In general, we can solve these problems using shared variables and shared sub-structures that are present in both models.
- We can stitch together very different world models along shared variables. E.g. if you have two models of molecular dynamics, one faster and simpler than the other. You want to simulate in the fast one, then switch to the slow one when particular interactions happen. To transfer the state from one to the other you identify variables present in both models (probably atom locations, velocities, some others), then just copy these values to the other model. Under-specified variables must be inferred from priors.
- If you want to transfer a new concept from WM1 to a less knowledgeable WM2, you can do so by identifying the lower-level concepts that both WMs share, then constructing an “explanation” out of those concepts. An “explanation” would look like a WM fragment purely built out of variables and structures already in WM2.
- An explanation is also a pointer. If you want to point at a very specific concept in someone else’s WM, one way to do so is to explain that concept (in terms of lower level ideas that you are confident are shared).
Natural latents are a step toward solving all of these problems, via describing a subset of variables/structures that we should expect to find across all WMs (and more importantly, some of the conditions required for them to be present).
A natural latent should be extremely useful for any WM that contains variables which share redundant information.

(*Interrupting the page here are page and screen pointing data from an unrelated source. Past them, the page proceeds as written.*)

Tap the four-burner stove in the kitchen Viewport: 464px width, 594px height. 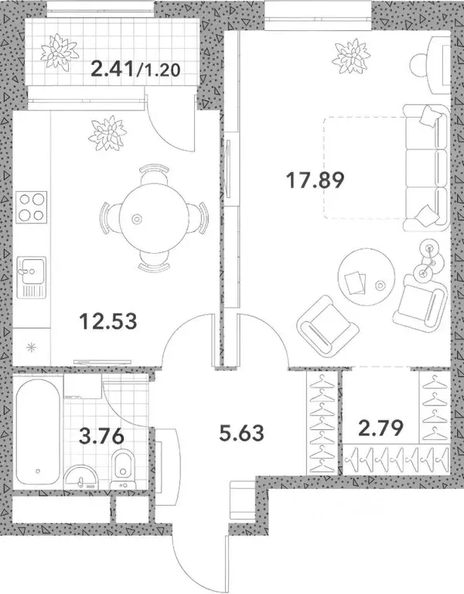[x=31, y=207]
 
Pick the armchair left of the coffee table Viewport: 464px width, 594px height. [x=323, y=323]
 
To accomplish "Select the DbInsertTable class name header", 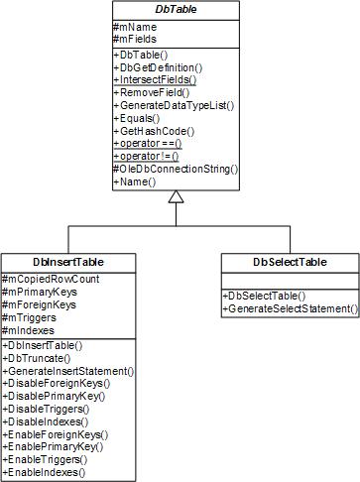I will [68, 262].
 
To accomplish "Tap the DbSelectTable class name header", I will [289, 262].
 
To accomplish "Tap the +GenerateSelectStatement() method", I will [289, 309].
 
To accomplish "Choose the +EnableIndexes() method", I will [46, 473].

I think we can expect this to be common when highly redundant observations are compressed.
For example: If the ~same observation happens more than once, then any learner that generalizes well is going to notice this. It must somehow store the duplicated information (as well as each of the places where it is duplicated). That shared information is a natural latent. The result in this post suggests that this summary information should be isomorphic between agents, under the right conditions.^[2]
As far as I know, it’s an open question which properties of environments&agents imply lots of natural latents.

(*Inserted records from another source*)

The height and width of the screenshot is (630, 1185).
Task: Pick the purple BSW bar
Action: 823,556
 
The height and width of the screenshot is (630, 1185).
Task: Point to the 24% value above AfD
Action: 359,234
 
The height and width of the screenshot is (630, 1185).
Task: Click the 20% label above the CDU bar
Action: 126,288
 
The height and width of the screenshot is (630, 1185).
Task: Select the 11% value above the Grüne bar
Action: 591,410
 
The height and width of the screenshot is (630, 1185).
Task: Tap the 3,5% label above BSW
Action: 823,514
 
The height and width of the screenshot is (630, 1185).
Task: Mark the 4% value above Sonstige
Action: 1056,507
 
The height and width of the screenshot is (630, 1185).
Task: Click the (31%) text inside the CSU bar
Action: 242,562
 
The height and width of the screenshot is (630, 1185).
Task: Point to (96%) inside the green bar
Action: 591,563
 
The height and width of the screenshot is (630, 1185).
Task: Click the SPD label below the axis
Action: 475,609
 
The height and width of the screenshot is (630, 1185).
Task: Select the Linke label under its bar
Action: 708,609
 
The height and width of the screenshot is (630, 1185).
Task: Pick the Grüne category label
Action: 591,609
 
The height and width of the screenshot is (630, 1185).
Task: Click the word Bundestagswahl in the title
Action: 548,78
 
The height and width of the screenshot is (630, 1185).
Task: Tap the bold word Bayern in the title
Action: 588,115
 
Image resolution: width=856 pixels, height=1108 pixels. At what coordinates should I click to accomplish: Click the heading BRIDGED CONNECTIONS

The current state of this work has some limitations:
- Both learners need access to the same or very similar low level observables X.
- Both learners must have learned the same beliefs, otherwise their latents may be very different (although this is kinda fixed with an additional constraint on the latent).
- John and David seem to have run into difficulties building useful applications of this theory.
- John’s posts aren’t clear on how to identify and separate out the X variables from a general stream of data (although this seems fine for now).
- With lots of compute, approximate models can be dropped in exchange for detailed models. One might drop the concept of “tree” in exchange for a complete categorization of types of trees.
  - On the one hand, this is still tracking the same latent information. The theorems still work. But on the other hand, it isn’t necessarily storing it in an easy-to-access way. This is fine for communication, but less fine for interpretability or manual joining of WMs.
  - Perhaps there is some assumption we can make that guarantees all levels of abstraction will remain stored. Or perhaps we should expect interpretability of a WM to often involve some inferential work on the part of that WM.
If this line of research goes well, I hope that we will have theorems that say something like:
“For some bounded agent design, given observations of some complicated well-understood data-generating structure Z, and enough compute / attentional resources, the agent will learn a model of Z which contains parts x,y,w (each with predicable levels of approximate isomorphism to parts of the real Z). Upon observing more data, we can expect some parts (x,y) of this structure to remain unchanged.”
1. ^
  Think of an ontology the choice of variables in a particular Bayes net, for our current purposes.
2. ^
  I’m leaning on the algorithmic definition of natural latents here.